From the Dish Network Web site:
www.dishnetwork.com/conte...NetwID=320

Network: ENCORE WESTERNS
Channel Name: WSTRN
Category: MOVIES
Description: Westerns is the dependable destination for great western movies, 24 hours per day. Westerns shows 100% westerns around the clock.
Satellite: 119
Channel: 342
Available in:

AMERICA'S EVERYTHING PAK
AMERICA'S TOP 150
ENCORE MOVIE PAK
------------------

Anyway, Westerns used to be part of the Starz package back when it consisted of Starz, Starz 2 (Now Theater), Encore East and Westerns. When Dish expanded the Starz package to include Cinema East and West, BET Starz (Now Black Starz) and Starz Family at the same time as they introduced AT150 which included the remaining Encore channels, Dish stopped including westerns with the Starz package. What they did do is they did not de-authorize Westerns for the customers that already had it. It was grandfathered in. As long as you did not change your package, you'd keep Westerns. But once you did something like drop Starz, or pick up AT150 and drop it, or have service interrupted for whatever reason, you would lose the channel and you could not get it back except with one of the above packages.

The Encore Movie Pak runs $4.99 and includes Encore West and the thematic channels except for WAM.

See ya
Tony


----------



## Guest (Feb 28, 2002)

"like drop Starz, or pick up AT150 and drop it, or have service interrupted for whatever reason, you would lose the channel and you could not get it back except with one of the above packages."
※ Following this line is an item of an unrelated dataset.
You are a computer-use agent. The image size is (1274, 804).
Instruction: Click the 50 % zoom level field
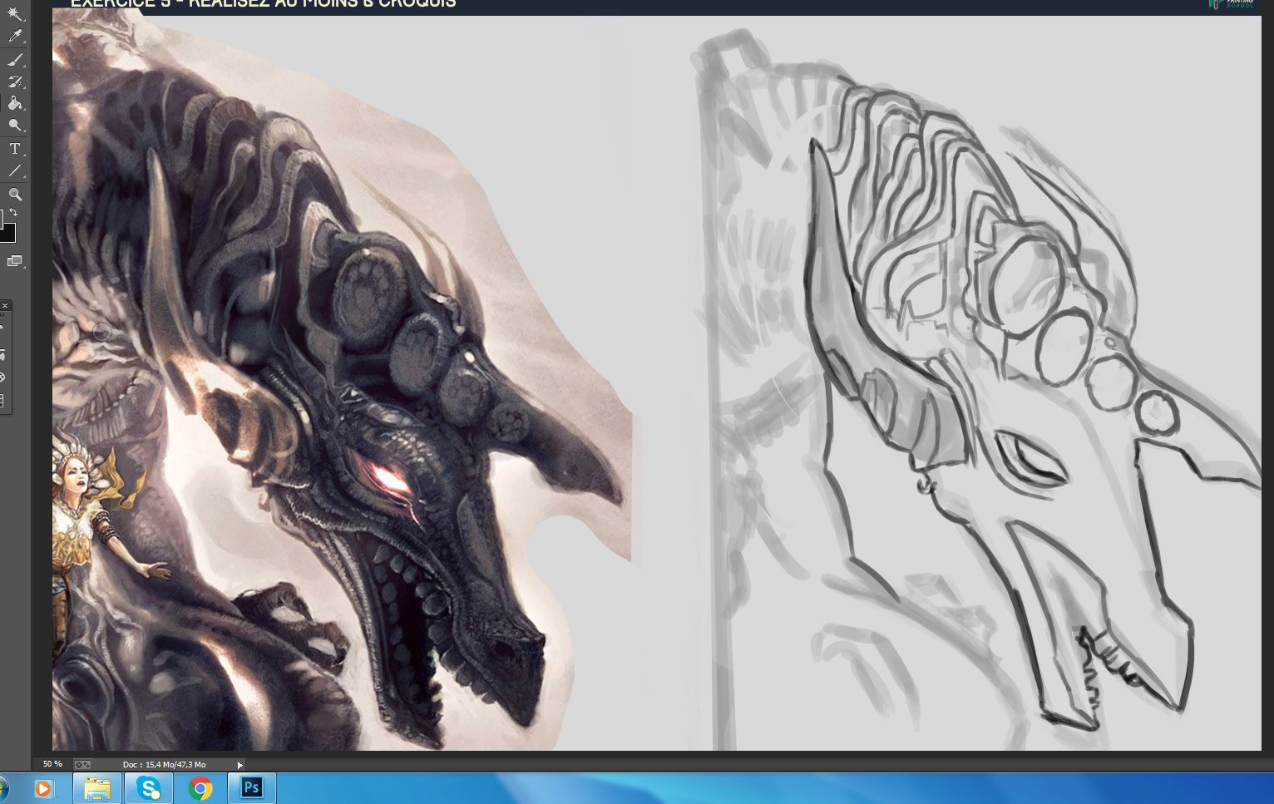[x=52, y=764]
I change my package a couple times a year and never lost it. So I assume I would have to drop Starz to lose it.


----------



## Guest (Mar 1, 2002)

Rage,

If you pick up AT150 and then drop it, that would include the Deauthorize code for Westerns. You can change your programming all you want as long as it doesn't affect Westerns Channel itself. 
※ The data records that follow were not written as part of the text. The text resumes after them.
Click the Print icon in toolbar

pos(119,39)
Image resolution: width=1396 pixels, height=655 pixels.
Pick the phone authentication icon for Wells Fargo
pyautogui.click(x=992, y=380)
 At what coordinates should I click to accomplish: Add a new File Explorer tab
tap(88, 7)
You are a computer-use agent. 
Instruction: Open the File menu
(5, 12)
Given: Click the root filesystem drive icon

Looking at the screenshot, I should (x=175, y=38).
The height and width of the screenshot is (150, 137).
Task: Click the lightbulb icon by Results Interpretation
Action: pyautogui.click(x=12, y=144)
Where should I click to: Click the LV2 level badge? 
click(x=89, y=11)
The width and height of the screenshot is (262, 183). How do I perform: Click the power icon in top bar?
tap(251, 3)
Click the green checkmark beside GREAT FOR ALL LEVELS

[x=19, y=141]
So the following are the ways I can see anyone losing Western Grandfather status:
--if you sign up for AT150 or AEP or Encore Movie Pack and drop it later, Westerns will be gone with them.
--If you Drop Starz and pick it up the next minute, Westerns will not be reactivated. 
--If you forget to pay your bill and service in interrupted for a nanosecond, Westerns will not be grandfathered.
--If Echostar feels like saying (to itself or to you) "Tomorrow Westerns is not available to Starz Subs" it's gone.  Can't do anything about that one!

See ya
Tony


----------



## Guest (Mar 1, 2002)

"If you pick up AT150 and then drop it, that would include the Deauthorize code for Westerns."
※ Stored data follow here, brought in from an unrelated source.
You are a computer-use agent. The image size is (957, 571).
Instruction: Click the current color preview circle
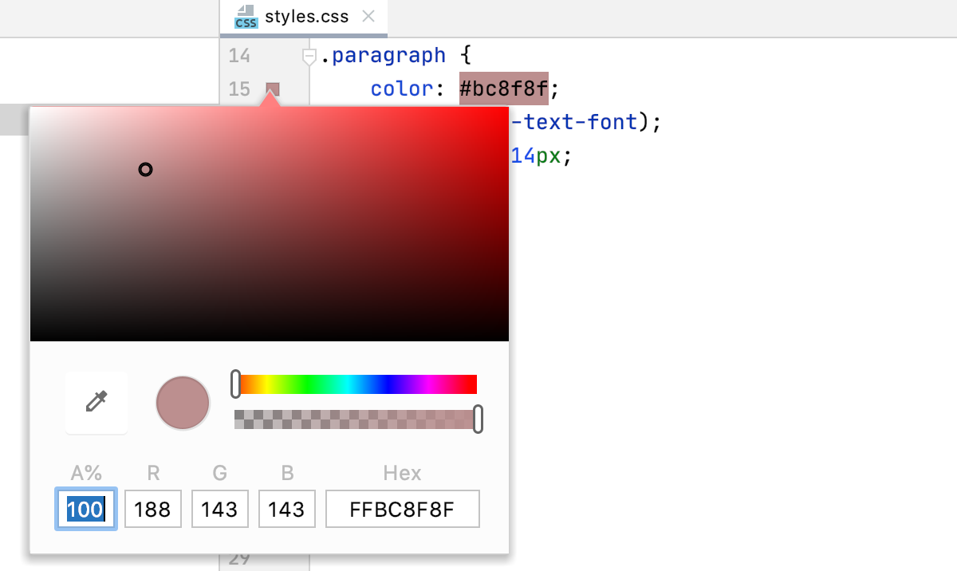(182, 403)
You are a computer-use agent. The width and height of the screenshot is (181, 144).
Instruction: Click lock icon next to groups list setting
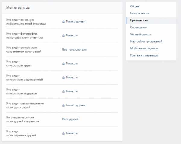click(x=63, y=64)
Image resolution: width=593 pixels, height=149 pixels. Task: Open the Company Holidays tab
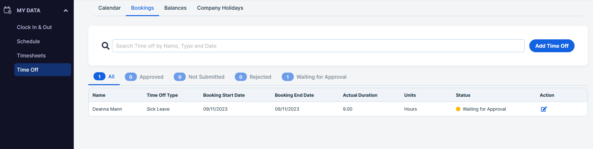click(220, 8)
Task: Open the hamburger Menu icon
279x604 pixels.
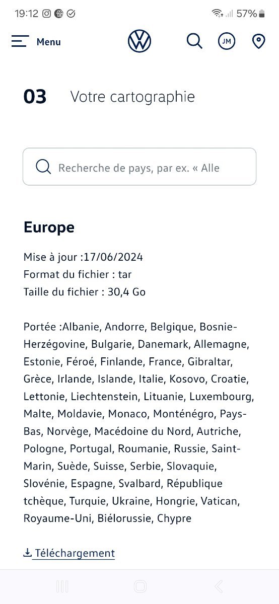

Never happened. I get Top 150 for a couple of months in the fall then the Everything package for the boring months of Feb. and March, then go to Top 100 during the summer and I never lost it before.


----------



## timbailey6 (Jan 5, 2006)

Gentlemen, I love watching the western channel, But I am looking to see an old series that was on when I was young. I am looking for "the guns of Will Sonnet" Is there anyway you can help me find it??

Thank you for your help


----------



## FTA Michael (Jul 21, 2002)

Seasons 1 and 2 are available on DVD. I found them on Amazon, but they're probably also available elsewhere.


----------



## Doug Higley (Dec 31, 2005)

Westerns is part of the 180...is on 119 (342) while other Encore channels are on the 110.

Notice the date of the original post 1s 2002.

Westerns seems to be going through a weird phase with some evidently 'younger' programers trying to AMC the schedule. Really weak titles in the Prime time (at least on the west coast) and the good OLD stuf relegated to odd hours. Usually lousy made for TV Westerns and features showing up each night because, I guess, the date is closer to contemporary. PU.


----------